Sex work is believed to be the oldest profession in the world. It has a long history throughout the world and in India.
Sex work in India
- It is estimated that there are 2 million sex workers in India (but it is likely that this number is a lot higher as the industry is often hidden).
- 40% of female sex workers are thought to have began to sell sex before the age of 18.
- Many young men are initiated into their sexual lives by sex workers.
(UNFPA (2001)Adolescents in India : A profile)
Sex Work Law
A Brief History
The Victorian morality introduced by the British portrayed sex work as a sin and relegated sex and sexuality to the darkness of bed rooms. After independence, the British law was adapted without much modification and subsequent laws, including the Immoral Trafficking Prevention Act (ITPA) which regulated prostitution and section 377 of the Indian Code of Criminal Procedure, which outlawed homosexual behavior.
- In India, the sex trade is regulated by the 1986 Immoral Traffic Prevention Act (ITPA)
- The ITPA criminalises and prevents activities associated with prostitution (keeping a brothel, procuring women, having sex with minors etc.) while preserving a woman’s right over her body.
- The ITPA criminalises most aspects related to sex work by equating ‘Voluntary adult sex work’ with trafficking.
- Under the ITPA a woman can sell sex as long as it takes place in private.
- The act also makes it illegal for any third parties to be involved in, or benefit from commercial sex.
- In effect, the law allows a woman to sell sex but makes it illegal to engage in activities to procure business.

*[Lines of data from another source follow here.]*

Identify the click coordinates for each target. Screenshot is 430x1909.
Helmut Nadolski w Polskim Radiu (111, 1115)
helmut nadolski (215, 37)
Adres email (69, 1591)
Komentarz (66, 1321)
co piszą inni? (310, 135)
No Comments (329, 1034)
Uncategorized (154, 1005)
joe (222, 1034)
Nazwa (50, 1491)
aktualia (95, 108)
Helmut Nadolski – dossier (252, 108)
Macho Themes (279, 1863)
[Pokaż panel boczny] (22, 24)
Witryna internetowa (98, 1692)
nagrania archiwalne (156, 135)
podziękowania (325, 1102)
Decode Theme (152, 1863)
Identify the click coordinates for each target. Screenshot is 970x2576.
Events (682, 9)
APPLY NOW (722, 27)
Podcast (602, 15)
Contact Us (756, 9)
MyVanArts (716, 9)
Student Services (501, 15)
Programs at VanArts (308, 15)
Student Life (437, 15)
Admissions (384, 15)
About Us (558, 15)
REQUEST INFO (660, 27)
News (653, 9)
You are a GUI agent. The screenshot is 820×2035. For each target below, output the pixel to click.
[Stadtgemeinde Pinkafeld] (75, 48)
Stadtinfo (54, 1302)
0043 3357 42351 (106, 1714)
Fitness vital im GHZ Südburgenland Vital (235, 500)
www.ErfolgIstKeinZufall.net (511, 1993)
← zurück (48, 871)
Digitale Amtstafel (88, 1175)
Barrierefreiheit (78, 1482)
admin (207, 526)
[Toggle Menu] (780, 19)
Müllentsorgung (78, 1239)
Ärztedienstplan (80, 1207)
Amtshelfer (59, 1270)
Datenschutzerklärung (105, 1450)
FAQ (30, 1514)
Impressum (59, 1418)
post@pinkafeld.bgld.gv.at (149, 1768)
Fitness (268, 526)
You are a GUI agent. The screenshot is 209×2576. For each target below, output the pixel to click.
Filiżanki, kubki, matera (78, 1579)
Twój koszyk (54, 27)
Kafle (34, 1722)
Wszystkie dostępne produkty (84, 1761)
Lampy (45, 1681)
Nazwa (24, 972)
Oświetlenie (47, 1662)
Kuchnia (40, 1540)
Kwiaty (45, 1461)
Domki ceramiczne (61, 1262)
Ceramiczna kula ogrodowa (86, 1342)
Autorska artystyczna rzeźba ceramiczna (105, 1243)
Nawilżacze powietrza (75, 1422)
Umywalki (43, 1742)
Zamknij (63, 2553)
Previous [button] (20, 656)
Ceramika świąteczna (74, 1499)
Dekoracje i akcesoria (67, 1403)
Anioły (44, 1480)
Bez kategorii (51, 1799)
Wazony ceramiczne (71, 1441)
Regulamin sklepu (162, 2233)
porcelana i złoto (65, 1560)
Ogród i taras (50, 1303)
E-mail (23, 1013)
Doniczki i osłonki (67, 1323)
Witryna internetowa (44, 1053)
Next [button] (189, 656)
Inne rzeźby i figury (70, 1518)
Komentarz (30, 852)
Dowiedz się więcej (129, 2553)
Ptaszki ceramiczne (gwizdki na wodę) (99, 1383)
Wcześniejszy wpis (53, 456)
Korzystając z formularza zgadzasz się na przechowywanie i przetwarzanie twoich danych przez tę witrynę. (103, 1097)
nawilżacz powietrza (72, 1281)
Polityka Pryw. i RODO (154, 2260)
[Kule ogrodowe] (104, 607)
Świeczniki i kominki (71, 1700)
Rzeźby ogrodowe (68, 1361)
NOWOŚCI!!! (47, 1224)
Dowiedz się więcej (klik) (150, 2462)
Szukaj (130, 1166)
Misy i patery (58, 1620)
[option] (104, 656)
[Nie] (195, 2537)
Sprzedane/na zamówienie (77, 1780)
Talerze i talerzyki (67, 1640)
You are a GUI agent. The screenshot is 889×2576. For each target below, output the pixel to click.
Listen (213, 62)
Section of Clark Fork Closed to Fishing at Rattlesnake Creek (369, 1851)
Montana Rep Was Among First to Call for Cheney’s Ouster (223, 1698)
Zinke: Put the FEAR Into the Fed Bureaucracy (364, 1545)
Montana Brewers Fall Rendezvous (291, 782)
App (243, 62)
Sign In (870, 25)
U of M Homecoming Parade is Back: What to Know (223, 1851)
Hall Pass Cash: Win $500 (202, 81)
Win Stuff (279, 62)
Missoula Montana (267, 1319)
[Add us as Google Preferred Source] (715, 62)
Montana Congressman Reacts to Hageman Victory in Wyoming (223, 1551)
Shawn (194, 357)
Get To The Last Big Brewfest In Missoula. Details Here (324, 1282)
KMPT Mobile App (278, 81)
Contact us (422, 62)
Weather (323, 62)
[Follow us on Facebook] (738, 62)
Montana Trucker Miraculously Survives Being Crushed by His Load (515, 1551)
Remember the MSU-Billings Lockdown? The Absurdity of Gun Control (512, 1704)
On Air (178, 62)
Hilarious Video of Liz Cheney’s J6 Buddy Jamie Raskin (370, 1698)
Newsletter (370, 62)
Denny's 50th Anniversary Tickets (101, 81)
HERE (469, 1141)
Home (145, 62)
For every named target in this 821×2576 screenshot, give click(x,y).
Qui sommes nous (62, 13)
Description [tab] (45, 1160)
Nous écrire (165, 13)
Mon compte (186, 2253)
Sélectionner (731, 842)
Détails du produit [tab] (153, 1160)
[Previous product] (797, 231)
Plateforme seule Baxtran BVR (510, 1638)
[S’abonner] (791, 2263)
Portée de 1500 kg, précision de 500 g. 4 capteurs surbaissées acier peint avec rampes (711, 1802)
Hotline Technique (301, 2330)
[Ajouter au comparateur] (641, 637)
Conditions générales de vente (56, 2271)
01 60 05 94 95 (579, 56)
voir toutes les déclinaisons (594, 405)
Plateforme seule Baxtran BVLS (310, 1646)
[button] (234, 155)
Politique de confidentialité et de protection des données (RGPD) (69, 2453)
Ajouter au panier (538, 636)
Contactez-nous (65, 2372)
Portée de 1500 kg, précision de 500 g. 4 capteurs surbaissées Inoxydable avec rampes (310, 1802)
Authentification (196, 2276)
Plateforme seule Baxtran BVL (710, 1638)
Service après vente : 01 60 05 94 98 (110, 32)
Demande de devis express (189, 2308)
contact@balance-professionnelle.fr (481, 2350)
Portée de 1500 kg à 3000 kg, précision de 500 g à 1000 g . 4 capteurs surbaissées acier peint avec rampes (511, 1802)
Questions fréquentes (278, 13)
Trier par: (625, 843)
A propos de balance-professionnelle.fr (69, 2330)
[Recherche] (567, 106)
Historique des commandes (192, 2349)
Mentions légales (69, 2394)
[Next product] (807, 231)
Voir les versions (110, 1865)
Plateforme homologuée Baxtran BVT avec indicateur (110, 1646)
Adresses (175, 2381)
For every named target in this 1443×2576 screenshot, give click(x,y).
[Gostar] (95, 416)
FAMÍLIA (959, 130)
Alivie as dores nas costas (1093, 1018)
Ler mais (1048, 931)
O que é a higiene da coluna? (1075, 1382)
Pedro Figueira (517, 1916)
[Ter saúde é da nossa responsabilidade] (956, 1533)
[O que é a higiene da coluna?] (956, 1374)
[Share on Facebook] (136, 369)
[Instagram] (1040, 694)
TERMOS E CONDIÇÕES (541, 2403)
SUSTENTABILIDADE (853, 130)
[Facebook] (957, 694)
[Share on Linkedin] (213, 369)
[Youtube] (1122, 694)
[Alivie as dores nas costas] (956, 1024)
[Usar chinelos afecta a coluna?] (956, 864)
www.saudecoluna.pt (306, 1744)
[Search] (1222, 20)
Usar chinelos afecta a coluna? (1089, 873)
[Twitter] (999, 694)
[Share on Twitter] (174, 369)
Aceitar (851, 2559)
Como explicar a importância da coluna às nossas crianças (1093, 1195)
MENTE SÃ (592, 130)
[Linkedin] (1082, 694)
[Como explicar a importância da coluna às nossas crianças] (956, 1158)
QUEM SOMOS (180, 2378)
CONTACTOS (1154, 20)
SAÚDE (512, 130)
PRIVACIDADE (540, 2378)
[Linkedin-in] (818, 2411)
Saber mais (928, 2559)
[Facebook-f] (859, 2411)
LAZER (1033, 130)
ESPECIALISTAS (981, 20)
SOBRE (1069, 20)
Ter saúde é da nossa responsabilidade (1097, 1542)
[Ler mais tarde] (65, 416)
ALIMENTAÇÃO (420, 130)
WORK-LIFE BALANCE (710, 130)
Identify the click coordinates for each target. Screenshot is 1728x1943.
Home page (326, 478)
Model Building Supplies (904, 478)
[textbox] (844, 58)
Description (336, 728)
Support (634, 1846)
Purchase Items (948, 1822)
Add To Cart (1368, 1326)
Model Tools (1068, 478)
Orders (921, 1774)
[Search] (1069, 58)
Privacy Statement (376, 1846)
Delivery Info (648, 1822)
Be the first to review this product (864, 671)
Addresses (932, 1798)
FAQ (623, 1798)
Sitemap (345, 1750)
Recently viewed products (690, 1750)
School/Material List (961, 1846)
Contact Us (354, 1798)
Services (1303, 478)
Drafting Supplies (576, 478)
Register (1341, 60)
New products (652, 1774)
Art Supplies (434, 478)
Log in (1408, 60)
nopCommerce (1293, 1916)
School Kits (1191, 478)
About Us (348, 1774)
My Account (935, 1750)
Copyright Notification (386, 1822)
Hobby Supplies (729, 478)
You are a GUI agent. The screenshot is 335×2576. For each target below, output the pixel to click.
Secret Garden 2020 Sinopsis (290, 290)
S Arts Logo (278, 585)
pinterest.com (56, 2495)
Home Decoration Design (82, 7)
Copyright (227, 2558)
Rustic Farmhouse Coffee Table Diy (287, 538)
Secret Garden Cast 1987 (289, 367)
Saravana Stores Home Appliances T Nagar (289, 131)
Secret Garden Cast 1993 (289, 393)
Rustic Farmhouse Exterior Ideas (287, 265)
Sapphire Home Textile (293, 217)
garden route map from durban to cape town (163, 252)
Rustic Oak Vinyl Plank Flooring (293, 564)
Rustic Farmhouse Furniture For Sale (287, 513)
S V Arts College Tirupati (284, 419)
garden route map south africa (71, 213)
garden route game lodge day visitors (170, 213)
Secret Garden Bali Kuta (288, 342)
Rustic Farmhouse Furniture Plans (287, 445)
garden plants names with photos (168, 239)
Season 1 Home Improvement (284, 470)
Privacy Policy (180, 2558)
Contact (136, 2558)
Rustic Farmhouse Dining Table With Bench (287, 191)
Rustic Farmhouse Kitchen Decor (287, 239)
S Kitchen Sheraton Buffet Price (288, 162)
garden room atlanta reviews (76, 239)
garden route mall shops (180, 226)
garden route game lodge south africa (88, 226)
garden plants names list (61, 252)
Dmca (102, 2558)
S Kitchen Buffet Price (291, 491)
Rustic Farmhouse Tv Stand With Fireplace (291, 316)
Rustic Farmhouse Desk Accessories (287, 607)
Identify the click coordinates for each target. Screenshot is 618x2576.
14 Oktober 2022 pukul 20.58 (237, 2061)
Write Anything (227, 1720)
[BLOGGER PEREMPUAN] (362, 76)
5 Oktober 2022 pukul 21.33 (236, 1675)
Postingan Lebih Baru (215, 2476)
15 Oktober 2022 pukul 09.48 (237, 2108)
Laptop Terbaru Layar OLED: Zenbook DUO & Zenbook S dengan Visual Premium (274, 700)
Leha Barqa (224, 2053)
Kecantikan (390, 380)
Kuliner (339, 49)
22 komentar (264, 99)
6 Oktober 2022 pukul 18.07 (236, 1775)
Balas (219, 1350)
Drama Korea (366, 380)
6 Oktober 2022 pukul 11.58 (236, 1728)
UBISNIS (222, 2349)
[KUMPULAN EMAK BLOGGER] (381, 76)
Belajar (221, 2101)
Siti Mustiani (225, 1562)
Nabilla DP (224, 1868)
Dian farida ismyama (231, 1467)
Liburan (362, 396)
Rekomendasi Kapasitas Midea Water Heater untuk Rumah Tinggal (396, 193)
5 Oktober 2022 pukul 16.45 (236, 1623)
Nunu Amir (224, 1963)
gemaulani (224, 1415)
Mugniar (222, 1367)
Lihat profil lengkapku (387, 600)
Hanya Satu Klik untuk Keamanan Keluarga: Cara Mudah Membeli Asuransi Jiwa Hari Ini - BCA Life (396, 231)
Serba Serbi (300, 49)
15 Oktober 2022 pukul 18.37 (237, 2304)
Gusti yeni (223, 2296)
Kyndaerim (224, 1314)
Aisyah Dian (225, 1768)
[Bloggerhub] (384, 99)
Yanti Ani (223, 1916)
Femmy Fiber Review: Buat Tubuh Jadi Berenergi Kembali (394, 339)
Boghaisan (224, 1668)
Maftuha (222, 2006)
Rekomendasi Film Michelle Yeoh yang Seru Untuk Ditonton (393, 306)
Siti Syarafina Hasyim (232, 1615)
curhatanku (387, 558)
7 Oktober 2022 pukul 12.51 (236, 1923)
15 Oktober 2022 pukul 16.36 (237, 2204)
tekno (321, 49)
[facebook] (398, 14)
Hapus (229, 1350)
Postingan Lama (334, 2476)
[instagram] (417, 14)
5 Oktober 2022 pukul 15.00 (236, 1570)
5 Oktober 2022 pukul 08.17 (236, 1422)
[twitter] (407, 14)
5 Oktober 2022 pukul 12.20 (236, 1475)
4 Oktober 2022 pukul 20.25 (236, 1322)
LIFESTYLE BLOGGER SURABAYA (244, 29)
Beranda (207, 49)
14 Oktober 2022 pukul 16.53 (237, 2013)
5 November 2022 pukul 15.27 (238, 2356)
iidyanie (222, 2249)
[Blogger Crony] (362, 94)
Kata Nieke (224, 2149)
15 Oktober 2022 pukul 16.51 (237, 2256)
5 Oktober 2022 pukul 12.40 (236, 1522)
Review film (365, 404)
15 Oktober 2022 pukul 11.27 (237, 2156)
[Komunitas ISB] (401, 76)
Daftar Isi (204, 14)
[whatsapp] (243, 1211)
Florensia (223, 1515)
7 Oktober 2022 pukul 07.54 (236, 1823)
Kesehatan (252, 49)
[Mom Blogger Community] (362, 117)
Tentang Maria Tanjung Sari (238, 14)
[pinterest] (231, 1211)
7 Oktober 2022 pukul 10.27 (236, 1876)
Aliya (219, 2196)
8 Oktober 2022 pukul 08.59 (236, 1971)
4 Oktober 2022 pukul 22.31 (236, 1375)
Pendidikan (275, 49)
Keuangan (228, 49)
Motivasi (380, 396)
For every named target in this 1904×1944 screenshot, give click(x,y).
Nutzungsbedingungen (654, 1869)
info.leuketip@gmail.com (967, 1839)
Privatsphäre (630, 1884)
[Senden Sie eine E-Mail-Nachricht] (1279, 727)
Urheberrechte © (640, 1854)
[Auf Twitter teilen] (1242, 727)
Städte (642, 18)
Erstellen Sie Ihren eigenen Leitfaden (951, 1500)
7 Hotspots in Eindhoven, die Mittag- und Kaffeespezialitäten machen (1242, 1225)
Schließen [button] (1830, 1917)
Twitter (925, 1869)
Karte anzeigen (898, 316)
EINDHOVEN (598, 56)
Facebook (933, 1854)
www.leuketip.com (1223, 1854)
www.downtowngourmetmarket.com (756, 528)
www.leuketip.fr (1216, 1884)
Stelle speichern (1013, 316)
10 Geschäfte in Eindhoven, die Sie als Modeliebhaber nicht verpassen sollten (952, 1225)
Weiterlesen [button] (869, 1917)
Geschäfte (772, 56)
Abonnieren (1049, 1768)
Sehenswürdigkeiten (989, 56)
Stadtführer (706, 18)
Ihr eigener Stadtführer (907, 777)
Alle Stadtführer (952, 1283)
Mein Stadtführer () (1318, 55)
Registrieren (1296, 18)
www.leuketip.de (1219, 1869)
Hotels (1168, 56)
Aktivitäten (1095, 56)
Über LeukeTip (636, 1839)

- Even living off income made from sex work is illegal under the Act.
- Therefore sex workers must break the law and sex work is then criminalised.
- The police have considerable latitude in interpreting and implementing the law.
- Central government have put forward an amendment to ITPA which would punish clients of sex workers.
- The logic behind the move is supposedly to prevent trafficking of people into sex work by reducing the demand for sex work.
- Evidence shows such measures push sex work underground making sex workers more vulnerable to violence and HIV infection.
- The government plans to go ahead despite huge protest.